Dipole Relaxation in Semiconducting Zn2-xMgxInV3O11 Materials (Where x = 0.0, 0.4, 1.0, 1.6, and 2.0)

Tadeusz Groń; Monika Bosacka; Elżbieta Filipek; Sebastian Pawlus; Andrzej Nowok; Bogdan Sawicki; Henryk Duda; Jerzy Goraus

doi:10.3390/ma13112425

Dipole Relaxation in Semiconducting Zn_2-xMg_xInV₃O₁₁ Materials (Where x = 0.0, 0.4, 1.0, 1.6, and 2.0)

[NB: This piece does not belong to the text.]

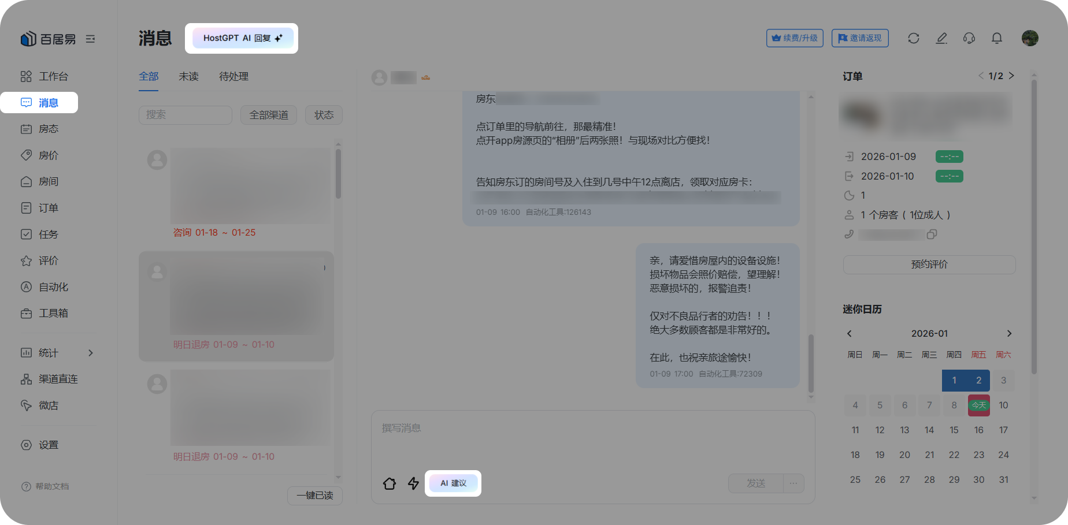This screenshot has width=1068, height=525.
Task: Click the pencil edit icon in header
Action: [x=941, y=38]
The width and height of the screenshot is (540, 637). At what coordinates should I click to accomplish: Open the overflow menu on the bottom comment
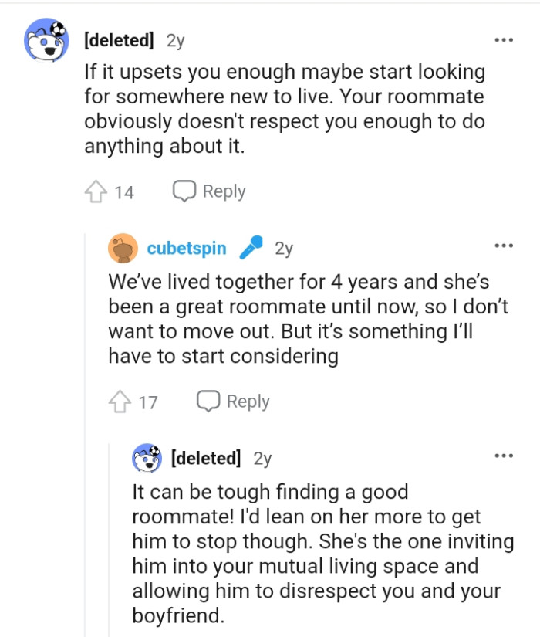[502, 456]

Materials (Basel). 2020 May 26;13(11):2425. doi: 10.3390/ma13112425.

Authors

Tadeusz Groń¹, Monika Bosacka², Elżbieta Filipek², Sebastian Pawlus¹, Andrzej Nowok¹, Bogdan Sawicki¹, Henryk Duda¹, Jerzy Goraus¹

Affiliations

¹ August Chełkowski Institute of Physics, University of Silesia in Katowice, 40-007 Katowice, Poland.
² Faculty of Chemical Technology and Engineering, Department of Inorganic and Analytical Chemistry, West Pomeranian University of Technology in Szczecin, 71-065 Szczecin, Poland.

Abstract

This paper reports on the electrical and broadband dielectric spectroscopy studies of Zn_2-xMg_xInV₃O₁₁ materials (where x = 0.0, 0.4, 1.0, 1.6, 2.0) synthesized using a solid-state reaction method. These studies showed n-type semiconducting properties with activation energies of 0.147-0.52 eV in the temperature range of 250-400 K, symmetric and linear I-V characteristics, both at 300 and 400 K, with a stronger carrier emission for the matrix and much less for the remaining samples, as well as the dipole relaxation, which was the slowest for the sample with x = 0.0 (matrix) and was faster for Mg-doped samples with x > 0.0. The faster the dipole relaxation, the greater the accumulation of electric charge. These effects were analyzed within a framework of the DC conductivity and the Cole-Cole fit function, including the solid-state density and porosity of the sample. The resistivity vs. temperature dependence was well fitted using the parallel resistor model. Our ab initio calculations also show that the bandgap increased with the Mg content.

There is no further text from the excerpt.